The HW of all of our ports supports autoneg.
But in addition, the ports are divided to two groups:
internal: ports which are connected to other Gaudi2 ports in the same server.
external: ports which are connected to an external switch.
Only internal ports use autoneg.
The ports mask which sets each port as internal/external is fetched from
the FW on device load.

>> +     } else {
>> +             cmd->base.autoneg = AUTONEG_DISABLE;
>> +     }
>> +
>> +     ethtool_link_ksettings_add_link_mode(cmd, supported, Pause);
>> +
>> +     if (port->pfc_enable)
>> +             ethtool_link_ksettings_add_link_mode(cmd, advertising, Pause);
> 
> And is suspect that is wrong. Everybody gets pause wrong.
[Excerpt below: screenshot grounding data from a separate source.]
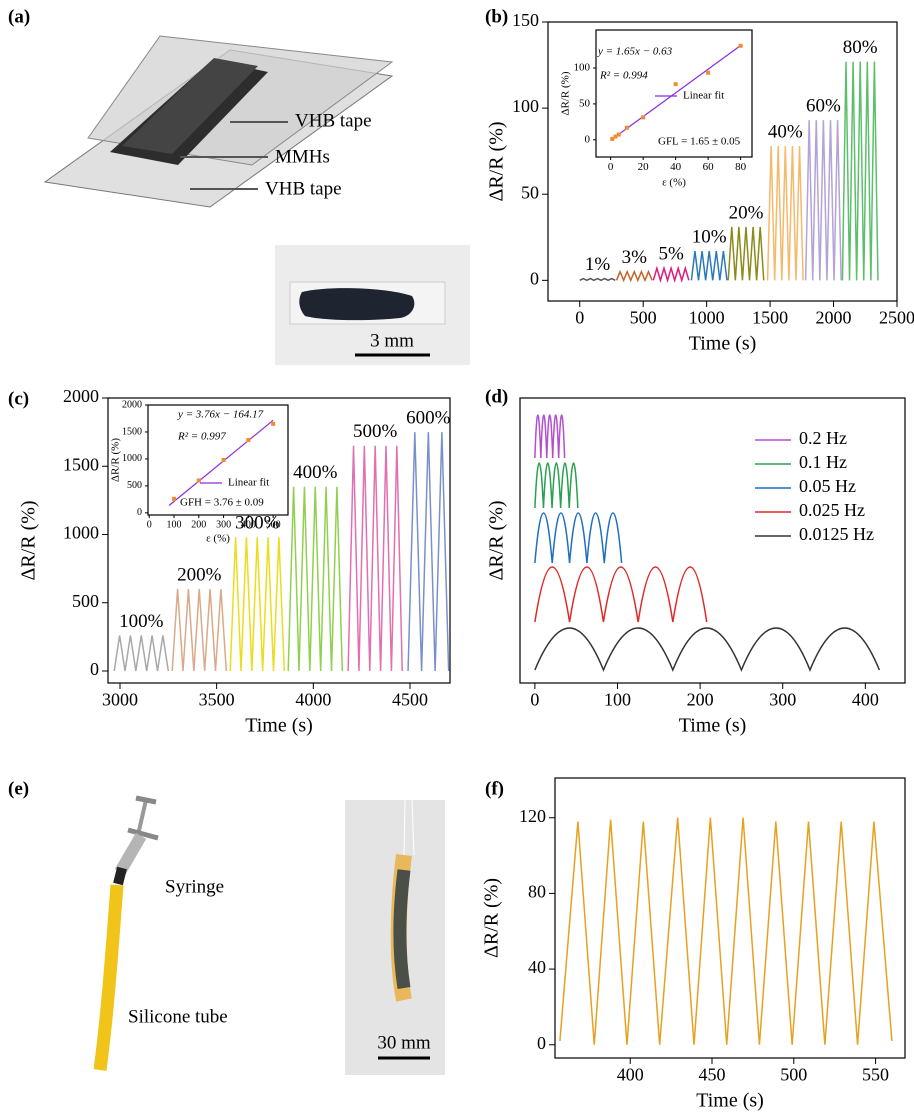 The height and width of the screenshot is (1119, 914). Describe the element at coordinates (598, 264) in the screenshot. I see `series-label: 1%` at that location.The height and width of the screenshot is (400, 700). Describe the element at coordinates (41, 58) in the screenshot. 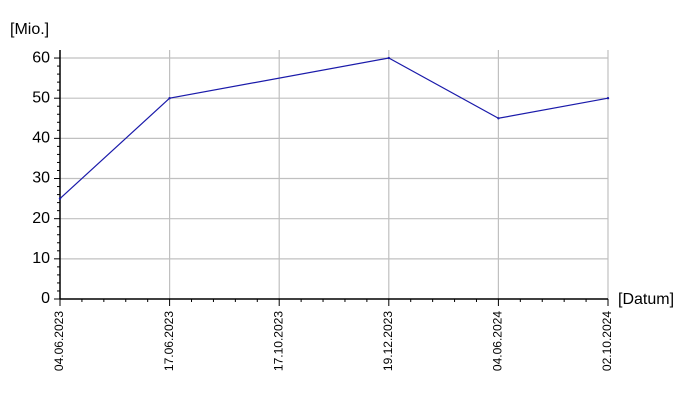

I see `y-tick-label: 60` at that location.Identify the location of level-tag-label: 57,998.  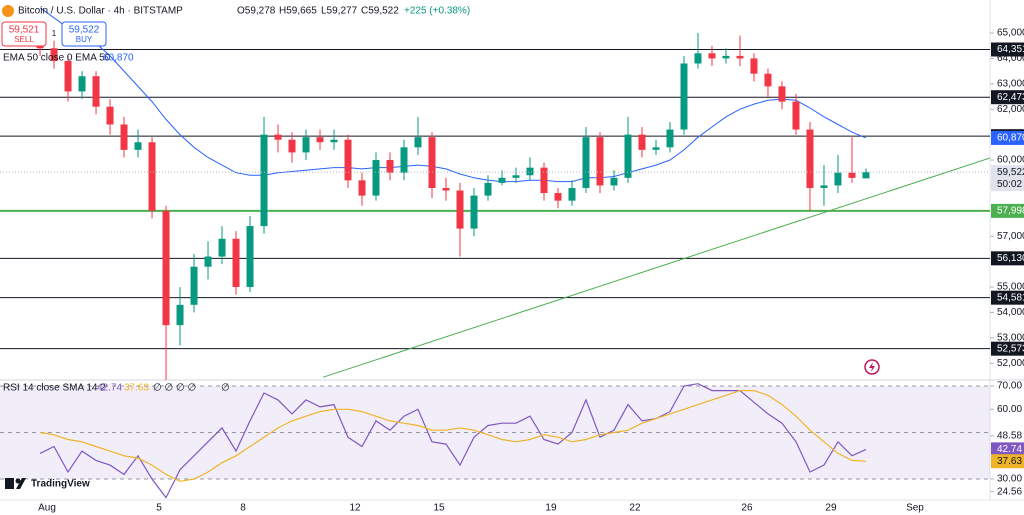
(1010, 212).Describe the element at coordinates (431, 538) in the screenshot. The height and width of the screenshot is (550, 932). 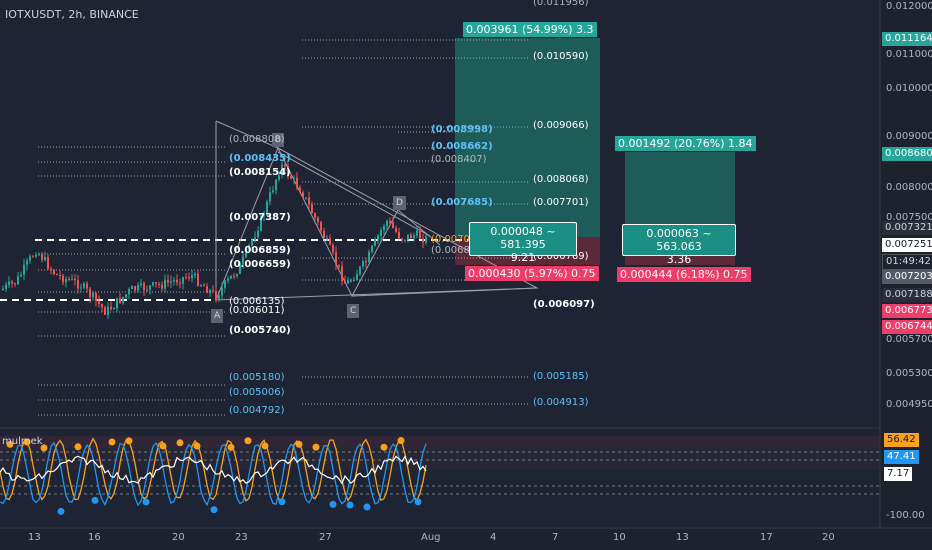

Please
> double check my previous posts about pause.
> 

Our HW supports Pause frames.
But, PFC can be disabled via lldptool for exmaple, so we won't advertise
it.
I'll try to find more info about it, but can you please share what's wrong
with the curent code?
BTW I will change it to Asym_Pause as we support Tx pause frames as well.

>> +     if (auto_neg && !(hdev->auto_neg_mask & BIT(port_idx))) {
>> +             netdev_err(port->ndev, "port autoneg is disabled by BMC\n");
>> +             rc = -EFAULT;
>> +             goto out;
> 
> Don't say you support autoneg in supported if that is the case.
> 
> And EFAULT is about memory problems. EINVAL, maybe EPERM? or
> EOPNOTSUPP.
> 
>         Andrew

Yeah, should be switched to EPERM/EOPNOTSUPP.
Regarding the support of autoneg - the HW supports autoneg but it might be
disabled by the FW. Hence we might not be able to switch it on.